O grupo noruegês Loretzen e o Banco Nacional de Desenvolvimento Econômico e Social (BNDES) se associaram ao empreendimento. O nome mudou para Aracruz. Em seguida, foi formada a sociedade com a Stora Enso. A primeira colheita ocorreu em 2001. Quatro anos depois, construíram a primeira fábrica, em Eunápolis (BA), com financiamento do BNDES.
Hoje, a produção alcança 1 milhão de toneladas/ano. A Aracruz sofreu alterações societárias e hoje se chama Fibria.
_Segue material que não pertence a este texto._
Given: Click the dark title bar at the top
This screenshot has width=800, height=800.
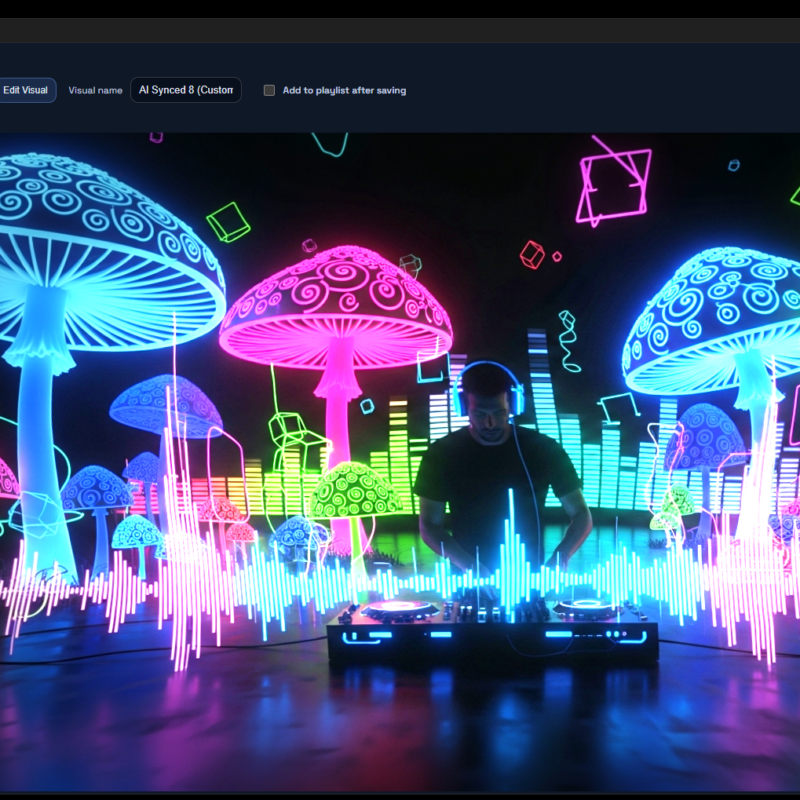Looking at the screenshot, I should [x=400, y=30].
Questionada por que o seu nome aparece como empresa estrangeira no cadastro do Incra, a direção da empresa respondeu: “Independentemente da origem dos acionistas, a Veracel é uma empresa brasileira e todas as suas terras foram adquiridas e registradas em seu nome”. A concentração de terras em alguns municípios impressiona. Só em Santa Cruz de Cabrália são 56 mil hectares. Em Eunápolis, são mais 48 mil. A multinacional dispõe de mais da metade de todas as terras estrangeiras registradas na Bahia.
A Internacional Paper tem 72 mil hectares de plantações de eucaliptos em São Paulo e Mato Grosso do Sul. A sua maior propriedade no Brasil fica em Glória de Dourados (MS), com 16,8 mil hectares. Em Ponta Porã (MS), há mais 10 mil hectares. Em São Paulo, destacam-se as fazendas em Brotas, com 10 mil hectares, e Mogi-Guaçu, com 9,6 mil hectares. Suas três fábricas, em Mogi-Guaçu (SP), Luiz Antônio (SP) e Três Lagoas (MS), produzem 1 milhão de toneladas de papel por ano. A empresa tem operações comerciais nas três Américas, Europa, Rússia, Ásia e norte da África.
O município que tem a maior concentração de terras estrangeiras registradas é Porto Alegre do Norte (MT). Lá, três famílias italianas e uma empresa agropecuária, a Frenova, ocupam 79 mil hectares. No Oeste baiano, a produção de soja e algodão está dividida entre fazendas de holandeses, em Correntina, e de japoneses, em Barreiras, Riachão das Neves, Formosa e São Desidério.